[3545]「ジパングは黄金の島」の根拠

守谷健二 投稿日:2023/05/07 13:03

マルコポーロの『東方見聞録』に「中国東方海上に、黄金と真珠を豊富に産出するジパングと言う島国がある」と書かれている。このジパングは日本のことだと言う。真珠の採取は、『万葉集』の歌にも多数あり納得のゆくものであるが、黄金の方はどうだろう、奈良時代東大寺の大仏を作る際、聖武天皇の悩みは、大仏を荘厳するための金が絶対的に不足していたことであった。

この時は、偶然に陸奥の国から黄金が発見され、黄金で飾ることが出来た。しかし奈良時代平安時代を通して、陸奥以外に大金鉱が発見された痕跡はない。

奝然が宋の皇帝太宗に献上した黄金(銅器十余事の中身)も、陸奥国からの貢物であった。(982年、陸奥国に宋人に給する答金を貢上させる。岩波・日本史年表第四版)
日本で、溢れるほどの金が取れてたとは考えられないのだ。ジパングの黄金伝承は、いったい何に基づいているのだろうか、これが私の少年時代からの疑問であった。

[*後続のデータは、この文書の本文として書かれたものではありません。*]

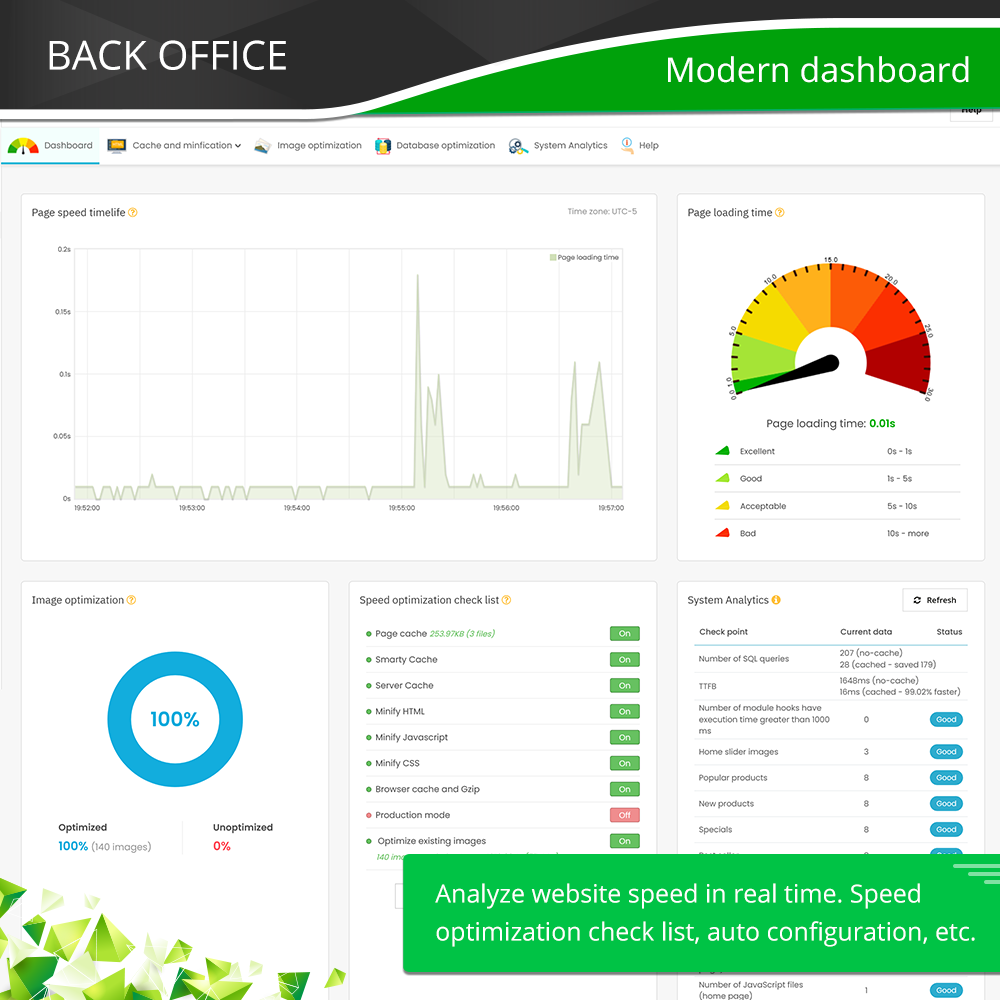Turn off the Page cache toggle
This screenshot has height=1000, width=1000.
click(624, 633)

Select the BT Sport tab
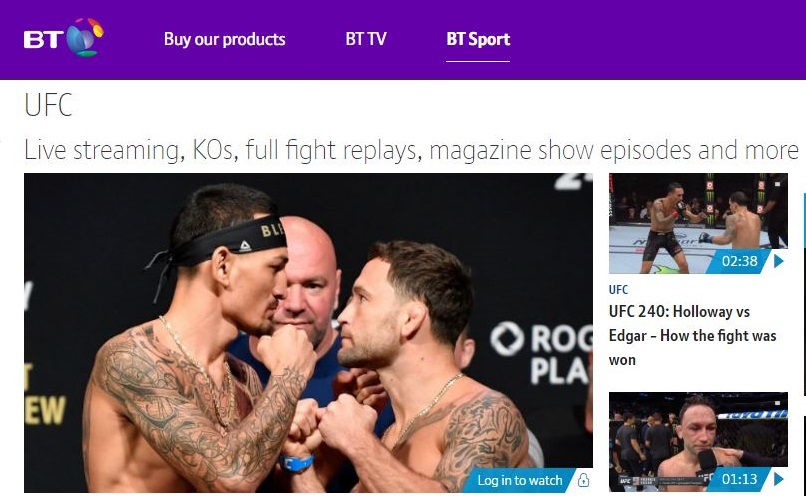(478, 39)
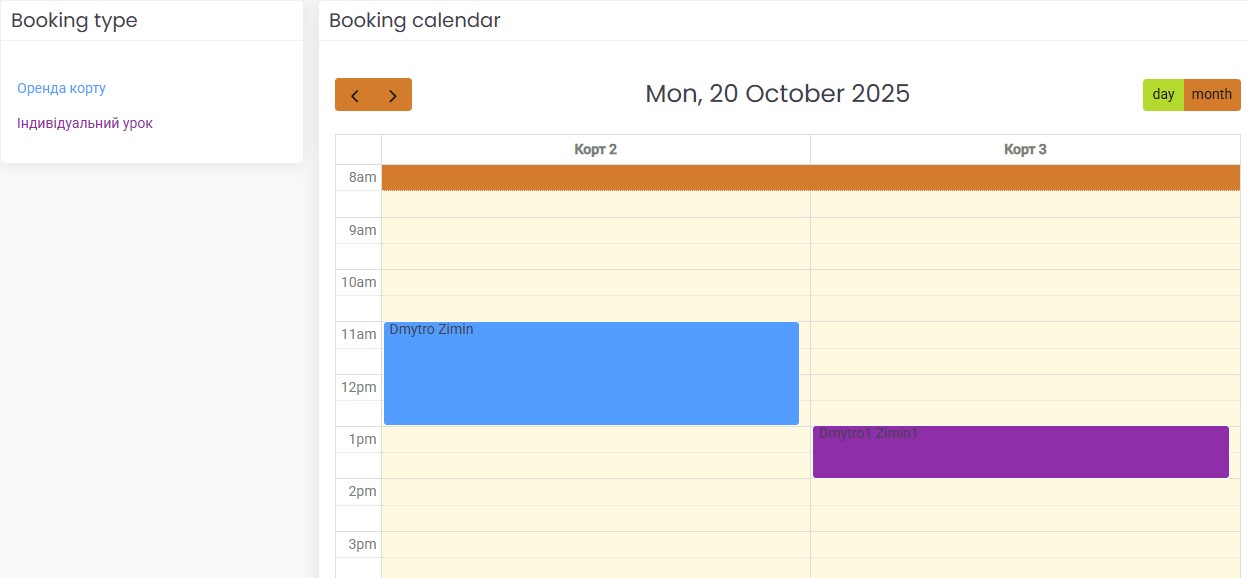Click the 12pm time label
The image size is (1248, 578).
pos(358,387)
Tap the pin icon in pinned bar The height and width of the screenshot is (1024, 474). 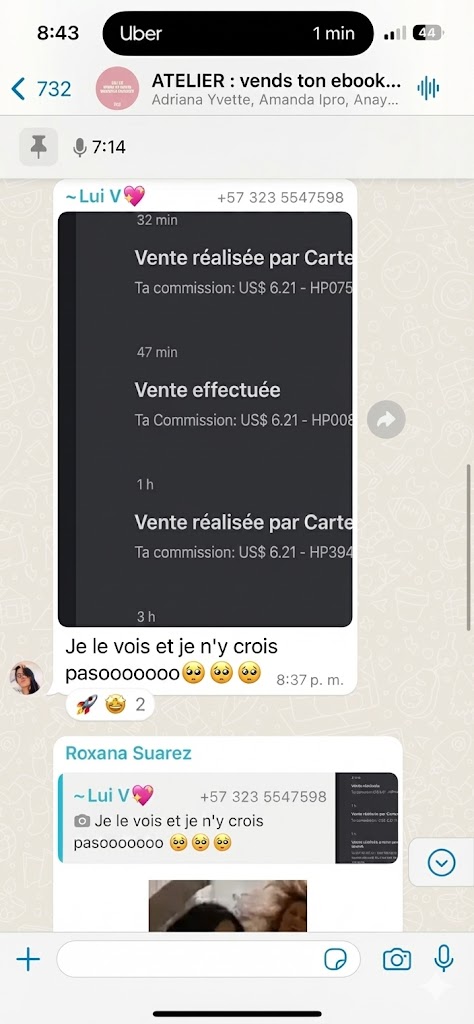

しかし今、正史『新唐書』・『宋史』の日本記事を知った。東大寺の僧奝然は、膨大な黄金を持って行ったのだ。『旧唐書』の日本記事は、平安時代の貴族に大衝撃を与えたのである。王朝の正統性の根拠は、神を祖とし、血の断絶のない「万世一系」の天皇の家系の歴史にある。つまり日王朝の交代)がなかったことである。

しかし『旧唐書』は、七世紀の後半に日本に王朝の交代があった、と書く。許せない事であった、見逃すことの出来る問題ではなかった。中途半端な対応では済まないことであった。王朝が存続出来るか否かの問題であった。

日本の王朝は可能な限りの黄金を集め奝然に持たせて宋に渡らせた。『旧唐書』の日本記事を書き換えてもらうために。日本の陸奥国には黄金があふれ出る金鉱山が存在する、と大言壮語して。新たな「史書」の完成時には今回以上の黄金を献上いたします、と。

988年には、奝然の弟子の嘉因に膨大な宝物を持たせて宋朝に派遣している(日本史年表)。日本の王朝は、何が何でも『旧唐書』の日本記事を否定する新たな「正史」を欲したのであった。
この日本の願いと、宋朝の台所事情(毎年膨大な金銀財宝や食料、美女などを北方の遊牧民国家に納めなければならなかった)がジャストマッチしたのだろう、宋朝は『新唐書』を編纂したのであった。

1060年の『新唐書』の完成は、天武十年(681年)、天皇の命令で始まった『日本書紀』編纂の完結を意味する。『日本書紀』は、その第一の読者に中国の唐朝を想定して創られた「史書」である。天武の王朝の正統性を唐朝に認めさせるために書かれた歴史だ。

日本では『唐書』と言えば『新唐書』を指し、『旧唐書』は、完全に隠蔽されてきた。
しかし中国では1065年編纂を開始された『資治通鑑』(史実に忠実であると極めて信頼性が高い)は、唐代の記事は『旧唐書』に依拠し、『新唐書』には目もくれていないように『新唐書』は完成当初から軽蔑の目で見られる歴史書であった。
奝然の献上した黄金と、日本の陸奥にある黄金を溢れるように産する大金山の話が三百年後のフビライハンの王朝まで伝わりマルコポーロの『東方見聞録』の黄金伝承に成ったのではないか。
 またフビライの日本に対する異常な執着(二度に亘る元寇)の根底にあったのも奝然の献上した黄金にあったのではないか。
仮に『新唐書』がなかったなら、天皇制の王朝は平安時代で終わっていたかもしれない。